-- Document passage start --

City Presents Proposed 2023 Budget

Jan 18, 2023

The proposed 2023 municipal budget was presented to the Finance and Administration Committee of Council at last night’s meeting.

Council will now review the document, and budget deliberation meetings will be held February 15 and 16, and February 27 to March 2, 2023. Additional meetings will be scheduled if needed. Council is expected to approve the final budget on March 7, 2023.

“I thank staff for the significant work and collaboration that has gone into developing this proposed budget,” said Ward 9 Councillor Deb McIntosh, Chair of the Finance and Administration Committee. “There are some challenging decisions ahead, but I look forward to reviewing the document over the coming weeks and working with my colleagues to finalize a budget that meets the needs of our community while ensuring our services remain affordable and accessible.”

Staff developed the budget following direction from Council in the second quarter of 2022 that the total change in property tax should be limited to 3.7 per cent. Service partners – entities funded at least in part by municipal taxes but controlled by separate Boards of Directors – were asked to follow the same guideline.

The Council-directed tax levy increase of 3.7 per cent includes both the City and a number of service partners. Municipal services increase the total levy change by 2.6 per cent over the previous year, and service partners – excluding the Greater Sudbury Police Service – increase it by an additional 0.3 per cent.

-- Document passage end --

■ Objective 1 ■
In the budget announcement, reproduce the stretch from "Staff developed the" through "the same guideline." word for word.
■ Objective 2 ■
Decide whether each statement agrees with the budget announcement, answering yes or no and quoting the words that settle it: (a) Council is expected to approve the final budget on March 7, 2023. (b) Service partners were exempt from the 3.7 per cent guideline. (c) Municipal services increase the total levy change by 3.7 per cent.
■ Objective 3 ■
Summarize the budget announcement in two sentences.
Answer using only the budget announcement above.

-- Provided data start --

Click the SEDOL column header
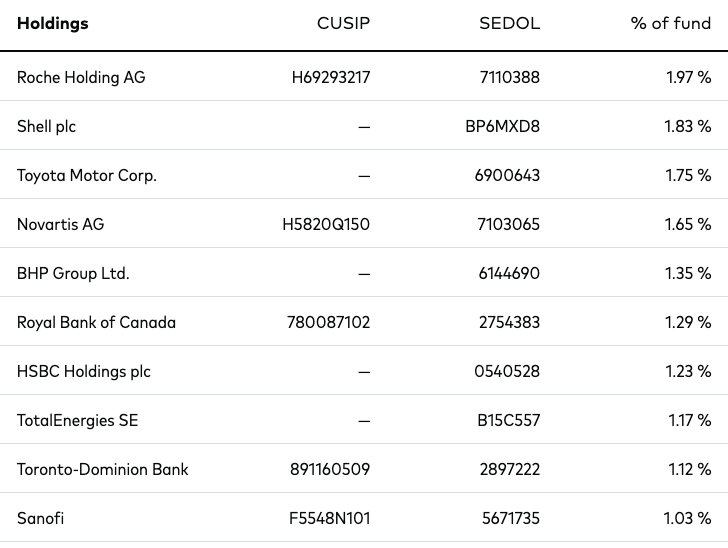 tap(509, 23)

-- Provided data end --
-- Provided data start --

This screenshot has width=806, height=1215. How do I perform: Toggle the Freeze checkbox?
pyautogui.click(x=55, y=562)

-- Provided data end --

■ Full response 1 ■
Staff developed the budget following direction from Council in the second quarter of 2022 that the total change in property tax should be limited to 3.7 per cent. Service partners – entities funded at least in part by municipal taxes but controlled by separate Boards of Directors – were asked to follow the same guideline.

■ Full response 2 ■
(a) Yes: "Council is expected to approve the final budget on March 7, 2023."
(b) No: "were asked to follow the same guideline."
(c) No: "Municipal services increase the total levy change by 2.6 per cent over the previous year."

■ Full response 3 ■
The proposed 2023 municipal budget was presented to the Finance and Administration Committee of Council, and Council will review it at deliberation meetings in February and early March before an expected final approval on March 7, 2023. Staff prepared the budget under Council's direction to limit the total property tax change to 3.7 per cent, with municipal services adding 2.6 per cent and service partners other than the Greater Sudbury Police Service adding 0.3 per cent.